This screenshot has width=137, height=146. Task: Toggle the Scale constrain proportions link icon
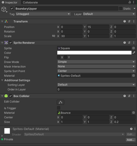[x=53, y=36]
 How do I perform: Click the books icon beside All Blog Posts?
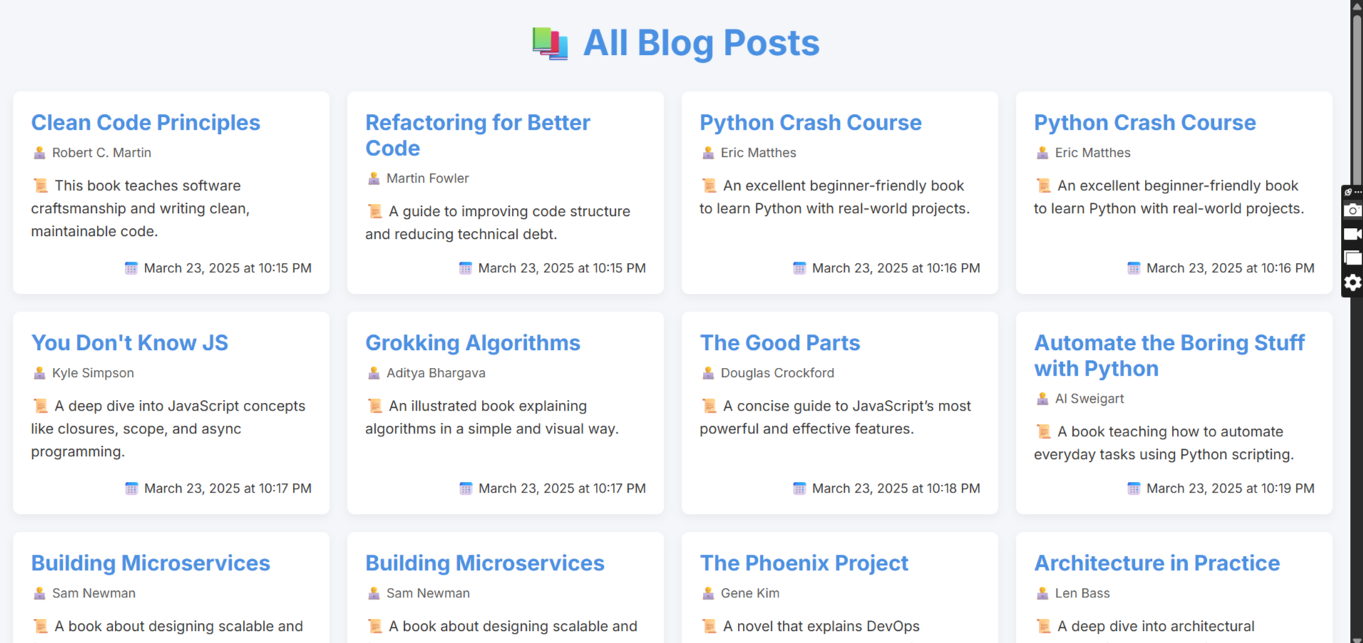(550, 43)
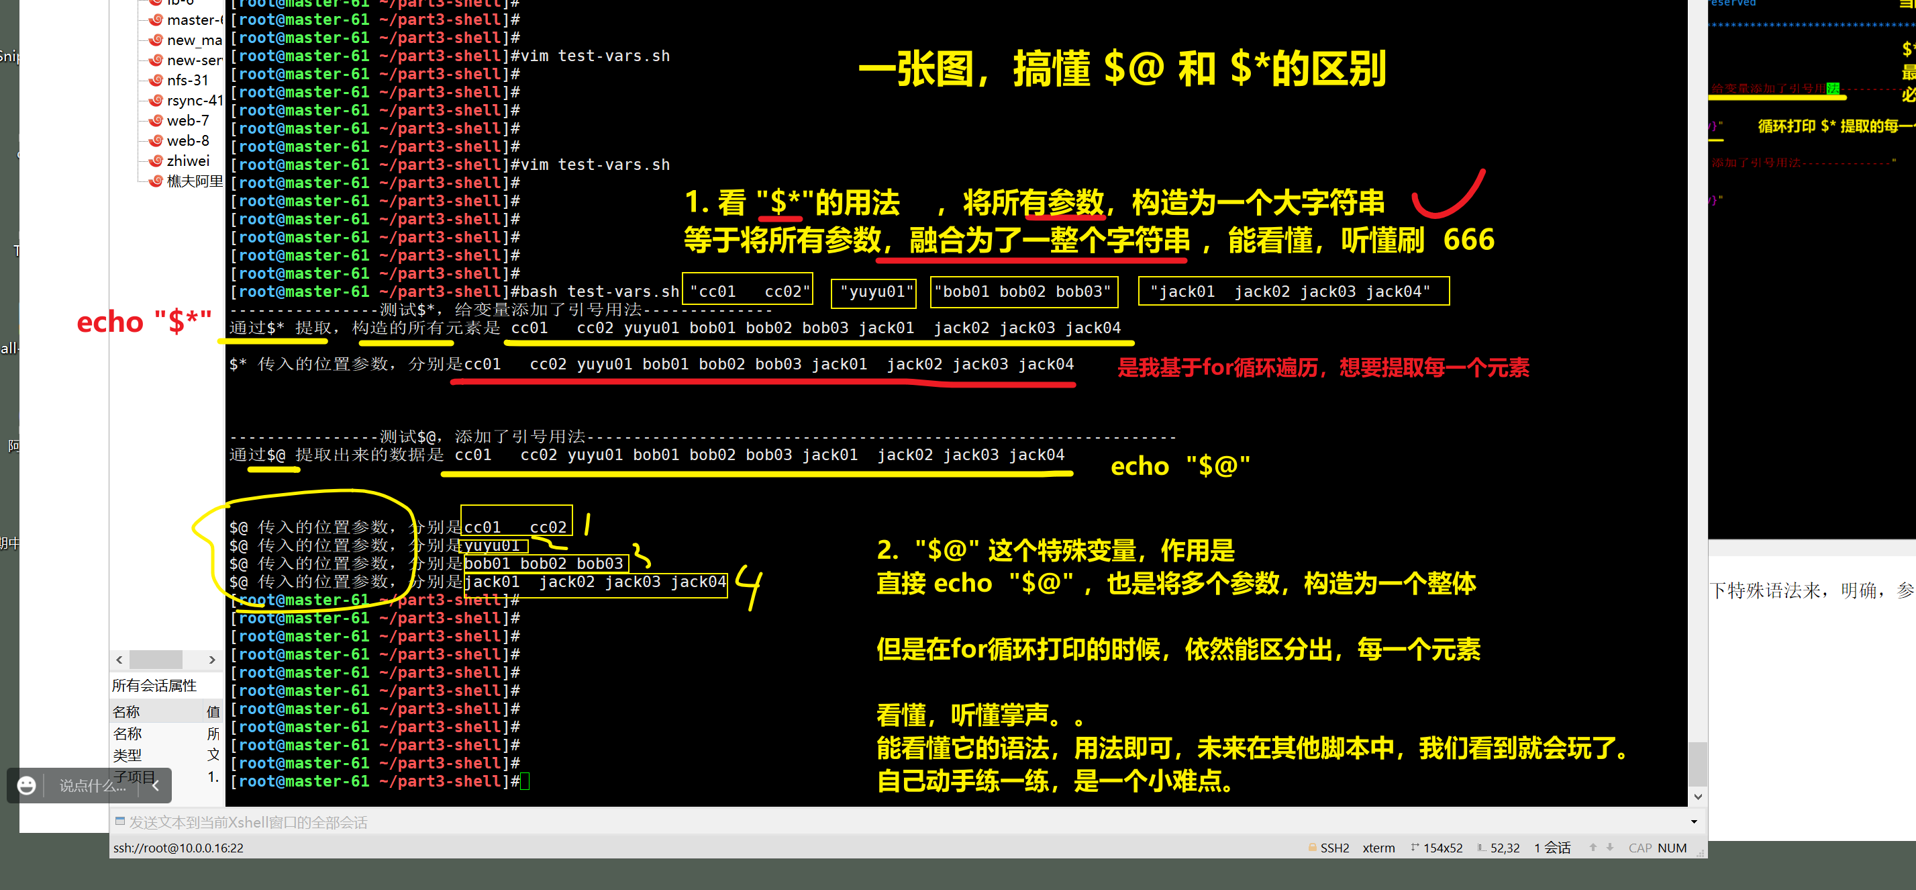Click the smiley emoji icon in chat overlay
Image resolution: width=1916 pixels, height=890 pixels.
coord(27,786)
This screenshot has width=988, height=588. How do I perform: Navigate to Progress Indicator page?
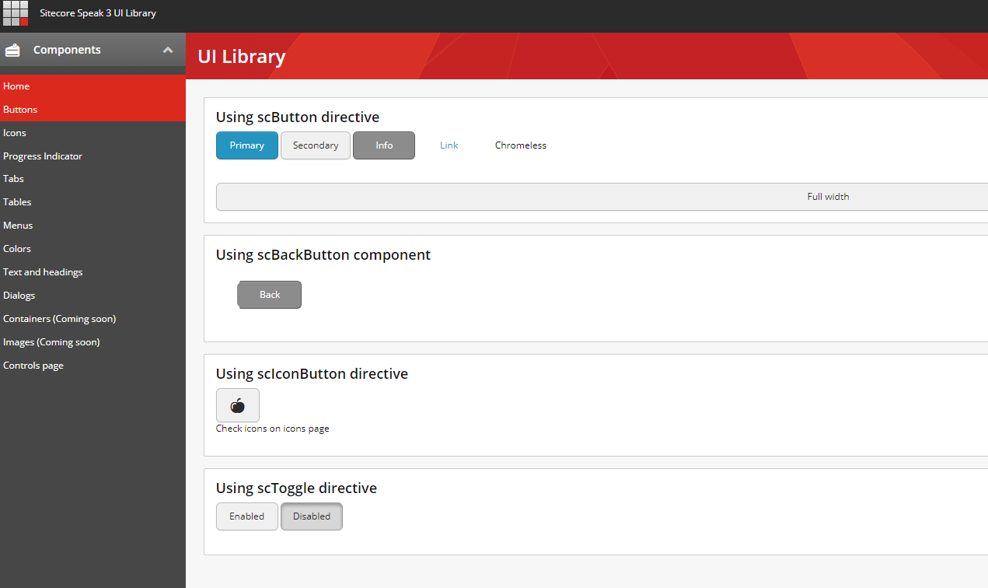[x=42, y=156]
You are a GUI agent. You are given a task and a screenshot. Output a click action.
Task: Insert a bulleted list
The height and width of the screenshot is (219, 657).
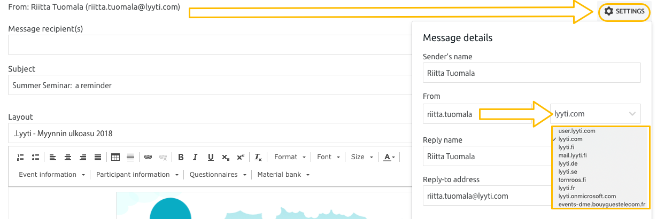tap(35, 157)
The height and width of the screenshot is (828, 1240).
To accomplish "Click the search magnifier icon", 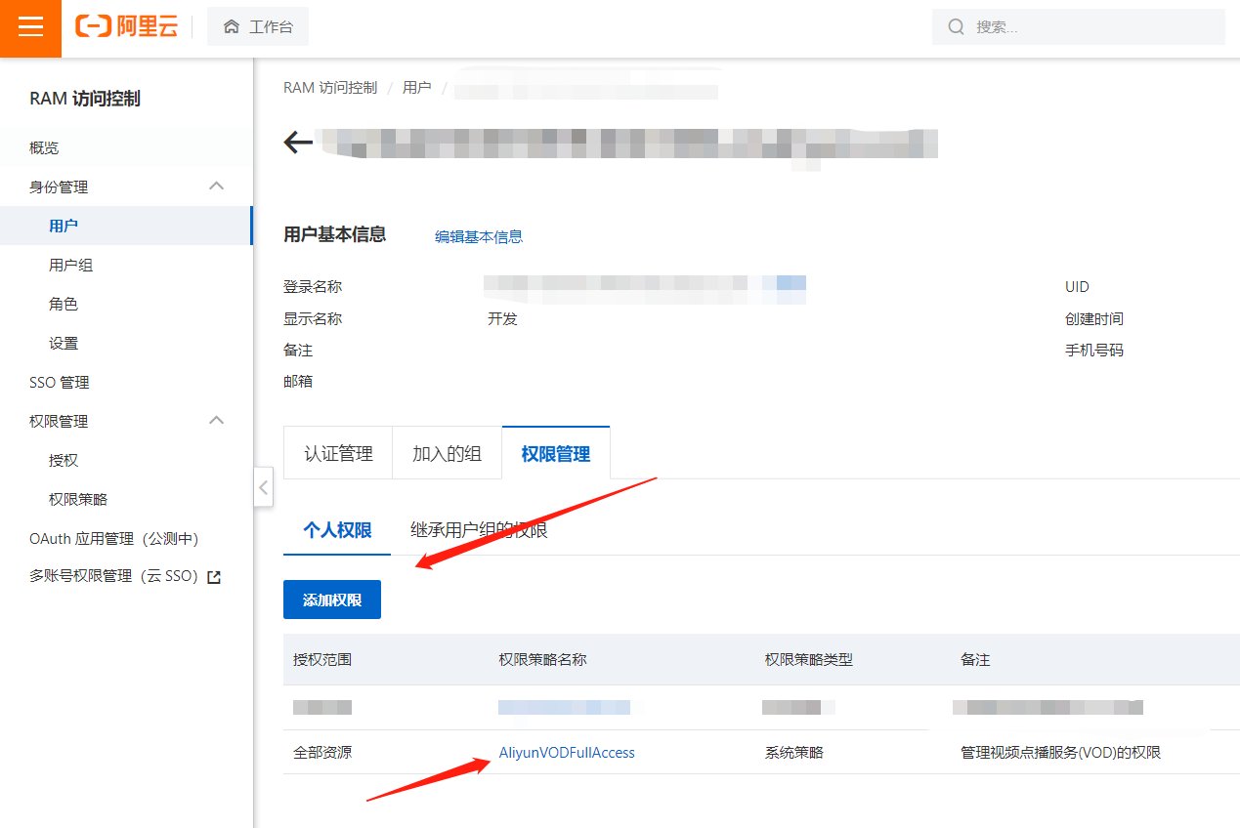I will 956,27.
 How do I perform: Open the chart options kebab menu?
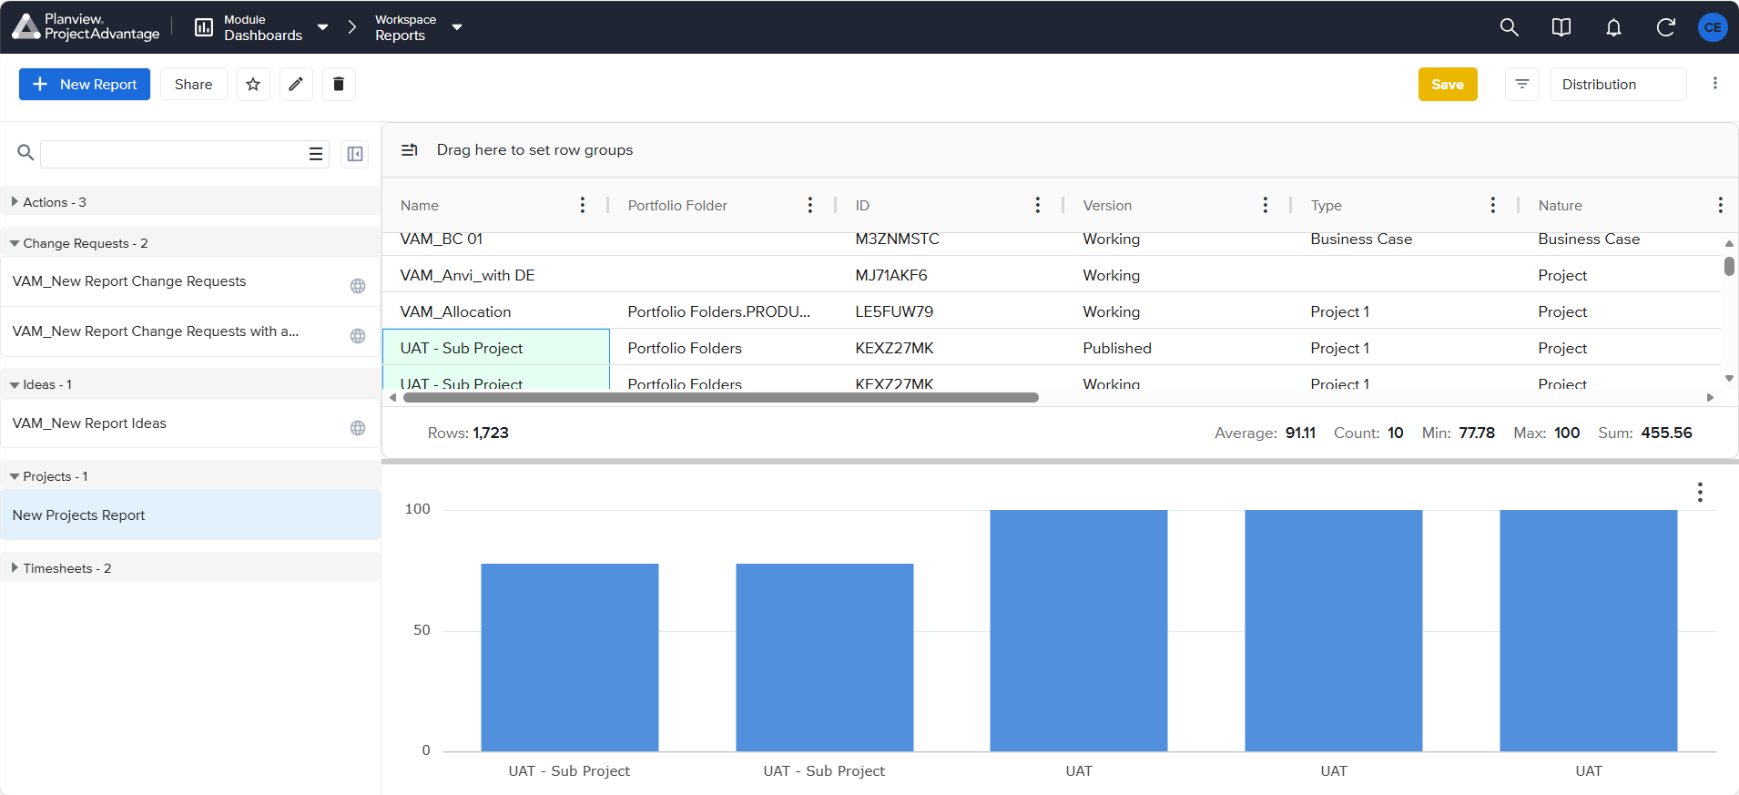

#### [Exercise prompt]
Please copy the rows from the line containing "This screenshot has width=988, height=588." through the line containing "tap(35, 157)", swapping every "screenshot" for "image" and keeping everything else the same. Leave the pictures out.

#### [Solution to the problem]
This image has width=988, height=588. How do I perform: Navigate to Progress Indicator page?
[x=42, y=156]
You are a GUI agent. You are given a task and a image. Output a click action.
Task: Insert a bulleted list
The height and width of the image is (219, 657).
tap(35, 157)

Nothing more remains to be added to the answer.